CHARACTERIZATION OF FUEL CELLS POWER DEMAND IN VEHICLES. HYBRID POWER SPLITTING STRATEGY

Kurzfassung

The alternatives to internal combustion vehicles have arisen attention over the last years.Hydrogen, as an energy vector has multiple advantages, especially in heavy-duty vehicles.However, there is no simulator available to simulate the operation of fuel-cell (FC) vehicles. Thus, DLR-TT has devoted time to developing a phenomenological simulator for computing the power demand of a vehicle to accomplish a selected drive cycle and to calculate the FC unit power specifications.

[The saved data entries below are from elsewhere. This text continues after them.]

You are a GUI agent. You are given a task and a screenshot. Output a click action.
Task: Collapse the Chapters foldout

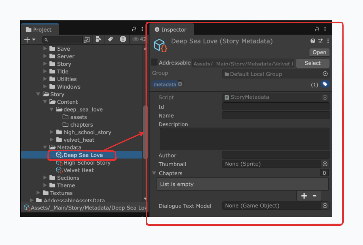click(x=154, y=173)
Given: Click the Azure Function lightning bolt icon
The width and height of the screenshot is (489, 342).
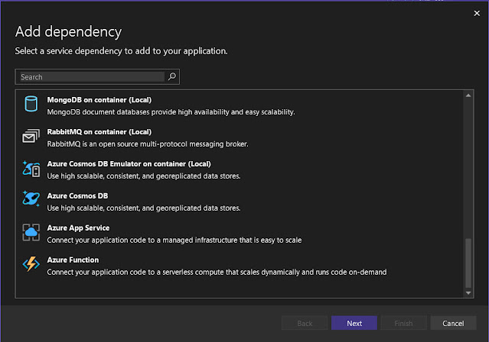Looking at the screenshot, I should point(31,265).
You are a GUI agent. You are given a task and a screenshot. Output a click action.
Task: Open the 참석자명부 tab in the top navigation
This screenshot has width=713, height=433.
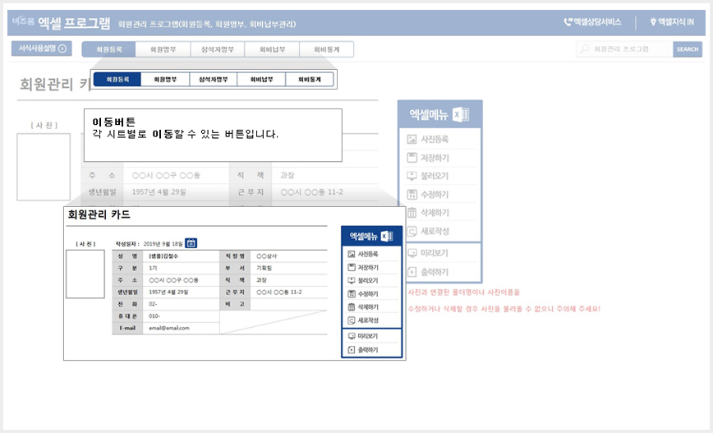pyautogui.click(x=218, y=49)
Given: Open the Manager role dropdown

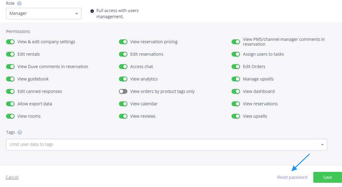Looking at the screenshot, I should click(x=44, y=13).
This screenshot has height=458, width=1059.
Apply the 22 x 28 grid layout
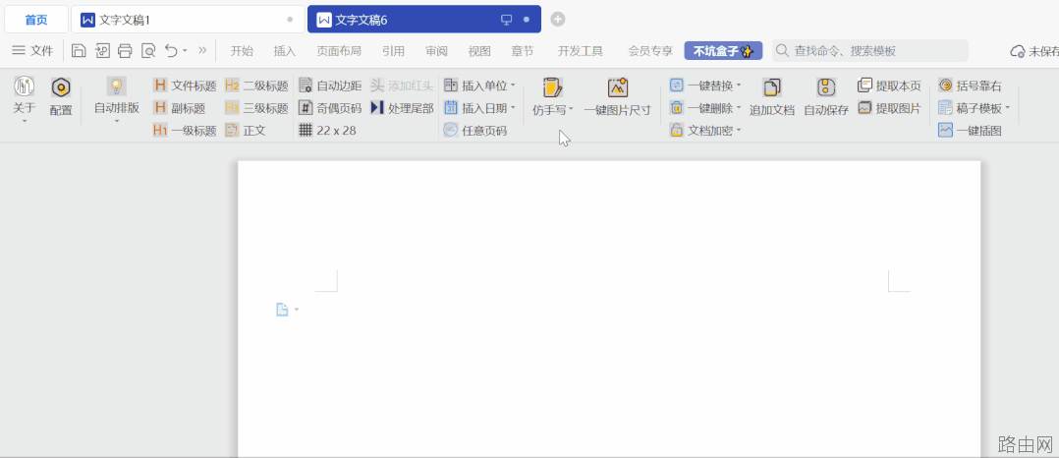pos(327,131)
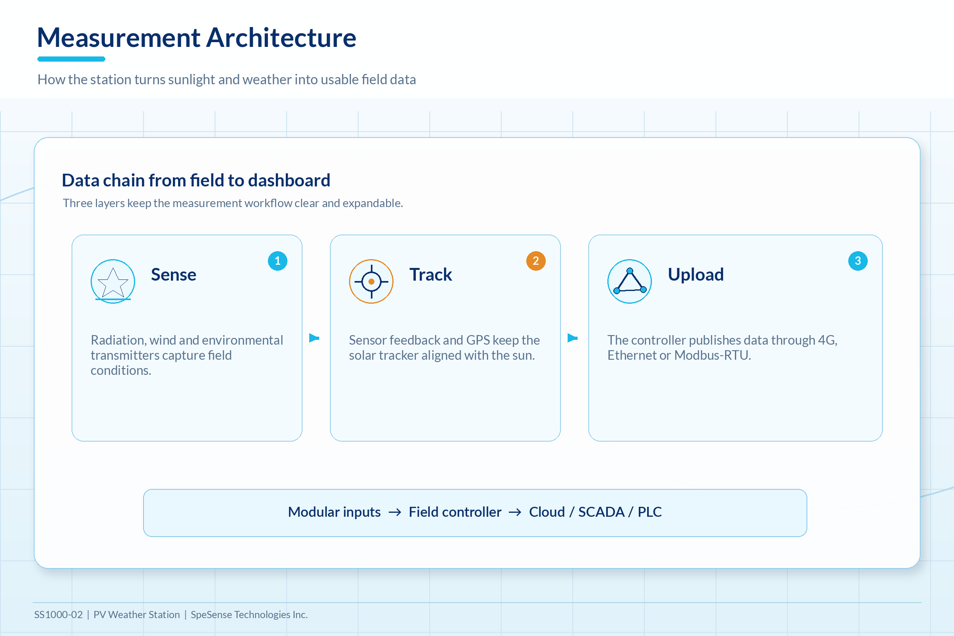Viewport: 954px width, 636px height.
Task: Click the Sense star icon
Action: 113,281
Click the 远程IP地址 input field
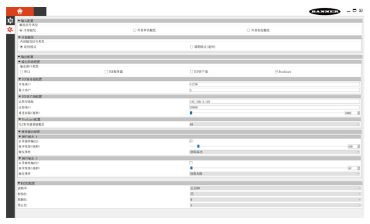 tap(275, 101)
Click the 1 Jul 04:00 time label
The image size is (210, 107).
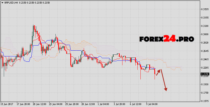click(103, 104)
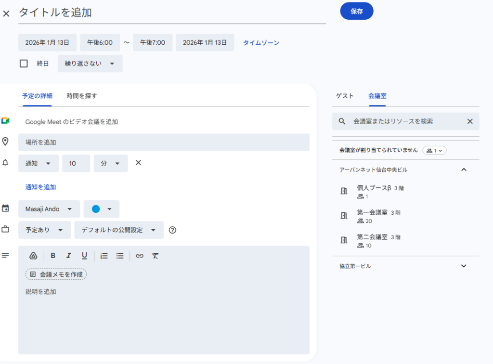Open the デフォルトの公開設定 visibility dropdown
This screenshot has width=493, height=364.
pos(119,230)
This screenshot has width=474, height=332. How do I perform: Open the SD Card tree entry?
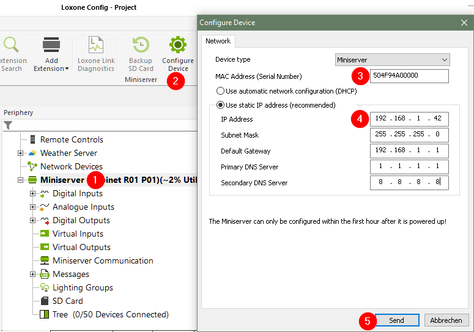point(67,301)
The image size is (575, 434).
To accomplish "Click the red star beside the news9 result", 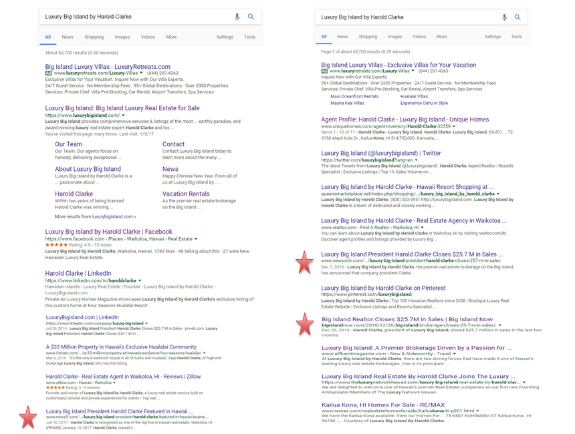I will [28, 417].
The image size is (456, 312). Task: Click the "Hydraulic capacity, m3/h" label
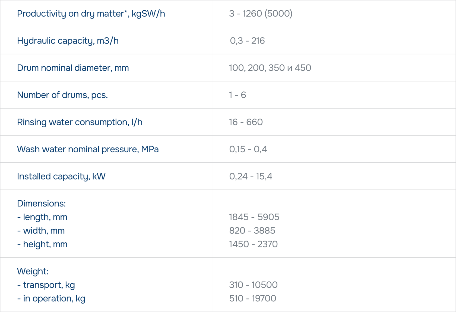pos(68,41)
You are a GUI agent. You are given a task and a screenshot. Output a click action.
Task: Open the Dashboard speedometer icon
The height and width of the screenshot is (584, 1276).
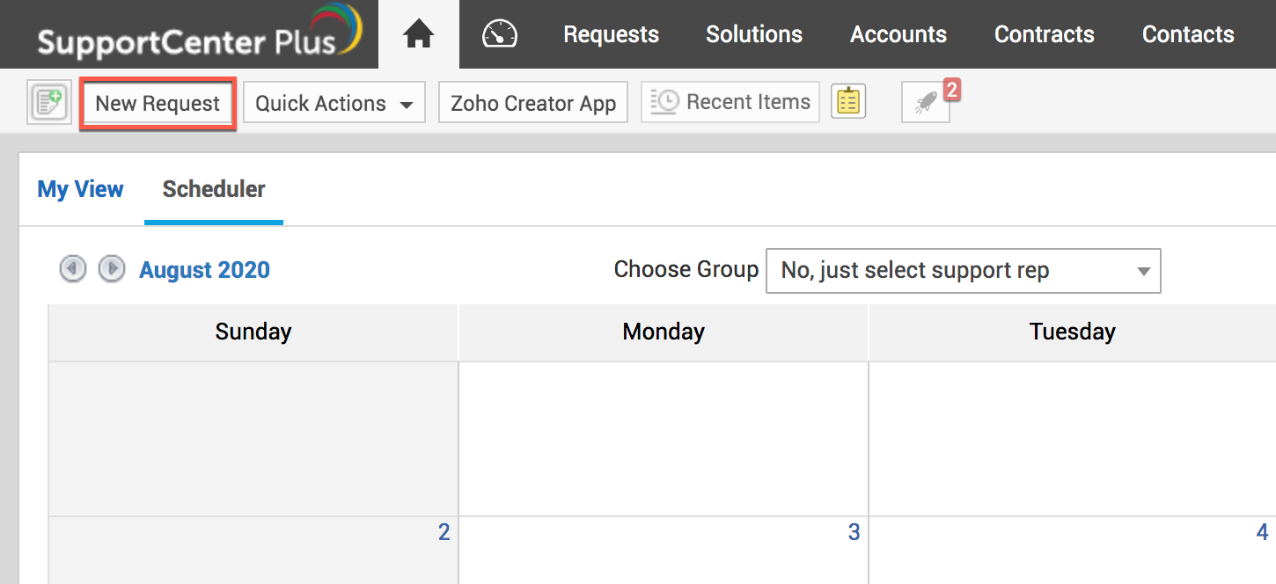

The developed phenomenological model and simulator consider a hybrid FC / lithium-ion battery (LiB) power system, where the FC unit provides mostly steady state power, and the lithium-ion battery unit provides mostly dynamic power. Besides estimating the power demand,this model allows for the testing of different operating and design parameters concerning stability and power performance. The model was implemented in python in a well-structured manner to create in-house simulator. In this thesis, the simulator was useful to run different drive cycles and find the most representatives for heavy-duty vehicles operating in Europe. Also, the properties of the vehicles, such as the powertrain efficiency, the aerodynamic characteristic, and the rotational inertia factor, were studied and it was possible to confirm that these are the parameters with the strongest effect on the power demand. The power split between FC and LiB units was also studied. Another important point in this thesis was the evaluation of the power splitting strategy. The developed simulator was run to assess the optimum power contribution of the FC unit to the vehicle; the power was stepwise increased or decreased. It was concluded that for short cycles (ca. 1 h), there are advantages on having an increased capacity of the LiB unit.